Un grand feu de bois, aux flammes claires et vacillantes, pétillait dans la haute cheminée devant laquelle, jadis, à une époque déjà lointaine, j'avais vu tant de fois le vieux père Houzeau, le précédent propriétaire de la villa des Chimères, ratatiné dans sa robe de chambre, étendre ses longues jambes maigres et tisonner les bûches à demi consumées.
 
Dans la pièce, où nous achevions un succulent déjeuner, dont un plum-pudding authentique, venu directement de Londres, avait formé le couronnement, une douce chaleur régnait, dont nous goûtions d'autant plus vivement le pénétrant bien-être qu'à travers les fenêtres aux rideaux écartés, nous apercevions la pente boisée du mont Thuringe couverte d'une épaisse couche de neige, paysage d'hiver, vision frileuse évoquant à nos yeux le froid rigoureux du dehors.
 
« Eh bien, me dit tout à coup le capitaine Fergusson, vous voilà contents, vous autres Rouennais, vous allez être débarrassés de notre présence. Avouez-le, qu'à la longue vous nous trouviez un peu encombrants !
 
— Oui, oui, ajouta Paul Dumoustier, sans me donner le temps de répondre, vous ne le dites pas, parce que vous êtes gens courtois, mais vous soupirez tout bas après le moment où vous pourrez dire : Enfin, seuls !
 
— Voyons, soyez franc, reprit le capitaine, en souriant et en me fixant de ses grands yeux bleus. »
 
J'étais, je dois l'avouer, un peu interloqué. Ce fut le jeune Canadien qui vint à mon aide.
 
« Ce sentiment de la population rouennaise, fit-il, d'être rendue à elle-même, ce désir intime que vous avez au fond du cœur, sans le manifester ouvertement, de reprendre votre vie propre et autonome, de voir votre cité retrouver son aspect et sa physionomie d'avant-guerre, ce sentiment et ce désir sont trop naturels pour que nous, vos hôtes si cordialement accueillis, si sympathiquement traités par vous durant plus de quatre ans, nous puissions nous en étonner ni surtout en prendre ombrage » .
 
— Very well, continua le capitaine Percy Fergusson. Tenez, cela me rappelle un souvenir de famille.

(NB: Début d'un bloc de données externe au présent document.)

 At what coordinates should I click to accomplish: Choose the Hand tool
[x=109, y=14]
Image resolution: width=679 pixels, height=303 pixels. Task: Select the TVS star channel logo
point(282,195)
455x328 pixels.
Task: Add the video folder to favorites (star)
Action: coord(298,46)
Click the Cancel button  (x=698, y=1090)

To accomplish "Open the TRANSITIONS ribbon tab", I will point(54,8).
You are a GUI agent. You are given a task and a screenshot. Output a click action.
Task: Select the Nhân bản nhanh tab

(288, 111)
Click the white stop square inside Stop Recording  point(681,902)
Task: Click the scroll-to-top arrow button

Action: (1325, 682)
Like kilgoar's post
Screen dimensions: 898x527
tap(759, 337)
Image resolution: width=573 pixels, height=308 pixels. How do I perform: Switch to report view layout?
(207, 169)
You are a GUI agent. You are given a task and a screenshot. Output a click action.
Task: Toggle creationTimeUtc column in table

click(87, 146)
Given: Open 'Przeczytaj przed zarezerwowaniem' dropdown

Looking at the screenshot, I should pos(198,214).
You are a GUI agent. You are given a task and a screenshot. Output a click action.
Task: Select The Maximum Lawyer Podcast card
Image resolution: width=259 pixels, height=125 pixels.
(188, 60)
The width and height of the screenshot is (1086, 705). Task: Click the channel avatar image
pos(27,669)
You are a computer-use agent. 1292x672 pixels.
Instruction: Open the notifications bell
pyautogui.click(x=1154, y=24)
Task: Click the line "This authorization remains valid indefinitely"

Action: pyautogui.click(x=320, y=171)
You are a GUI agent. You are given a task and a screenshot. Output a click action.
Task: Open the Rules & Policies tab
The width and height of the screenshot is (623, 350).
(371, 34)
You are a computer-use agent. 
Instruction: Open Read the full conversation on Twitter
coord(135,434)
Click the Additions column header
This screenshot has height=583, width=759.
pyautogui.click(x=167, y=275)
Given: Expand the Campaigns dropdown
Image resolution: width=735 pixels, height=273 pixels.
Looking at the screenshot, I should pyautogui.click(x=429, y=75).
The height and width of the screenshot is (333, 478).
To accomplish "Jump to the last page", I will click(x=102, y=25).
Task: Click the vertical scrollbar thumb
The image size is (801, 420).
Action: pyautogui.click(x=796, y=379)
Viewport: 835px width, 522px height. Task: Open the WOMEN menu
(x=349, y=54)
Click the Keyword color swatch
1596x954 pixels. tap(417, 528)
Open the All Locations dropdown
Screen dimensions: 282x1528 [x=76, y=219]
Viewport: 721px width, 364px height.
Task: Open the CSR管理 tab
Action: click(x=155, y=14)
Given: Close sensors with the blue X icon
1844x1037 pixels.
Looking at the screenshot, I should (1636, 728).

Je venais de terminer mes études à Oxford, et, jeune « bachelor », je coulais — (c'est bien ainsi que vous dites en France ?) — je coulais des jours heureux auprès de mon père et de ma mère, dans notre jolie petite maison de Cardigan. C'étaient mes dernières vacances, avant le business, et pour rendre ces vacances plus gaies, mon père eut l'idée d'inviter des cousins que nous avions dans le comté de Leicester, à venir passer un mois chez nous.
 
Quand les cousins arrivèrent, ce fut une fête, une joie délirante ; on les embrassa, on les choya, on était pour eux aux petits soins. Tous, mon père, ma mère, moi-même, nous nous ingéniions à leur procurer des distractions quotidiennes et sans cesse renouvelées ; excursions dans les environs de Cardigan, promenades en mer sur le canal Saint-George, etc. Cette existence d'effusions réciproques se prolongea pendant une quinzaine ; puis quand vint la troisième semaine, nous commençâmes à nous apercevoir, mes chers parents et moi, que la présence de nos bons cousins mettait beaucoup de bruit, et même un peu de désordre dans notre maison, si paisible, si tranquille, si bien ordonnée et que nous finissions par ne plus nous appartenir. Insensiblement, nos hôtes s'étaient habitués à se considérer, chez nous, comme étant chez eux. Nous en prîmes, sans le laisser paraître, quelque impatience, et la fin du mois, qui devait marquer le départ de nos cousins, parut bien longue à notre lassitude et à notre besoin de calme et de repos.
 
« Pour en finir, acheva le capitaine, la satisfaction que nous éprouvâmes à les rembarquer en chemin de fer lui égale, je n'ose dire, supérieure à la joie que nous avions ressentie à les voir arriver. Et pourtant nous les aimions bien, nos bons cousins du Leicester, et nous les aimons toujours bien. Mais que voulez-vous, ces hôtes attendus et choyés, à la longue, étaient devenus, pour nous, de véritables intrus...
 
— Et, insista Paul Dumoustier, en clignant de l'œil vers le capitaine, c'est précisément ce qu'à l'heure actuelle les Rouennais pensent des Britanniques installés dans leur ville.
 
J'esquissai un geste vague, de ces gestes à la normande qui ne veulent dire ni oui, ni non..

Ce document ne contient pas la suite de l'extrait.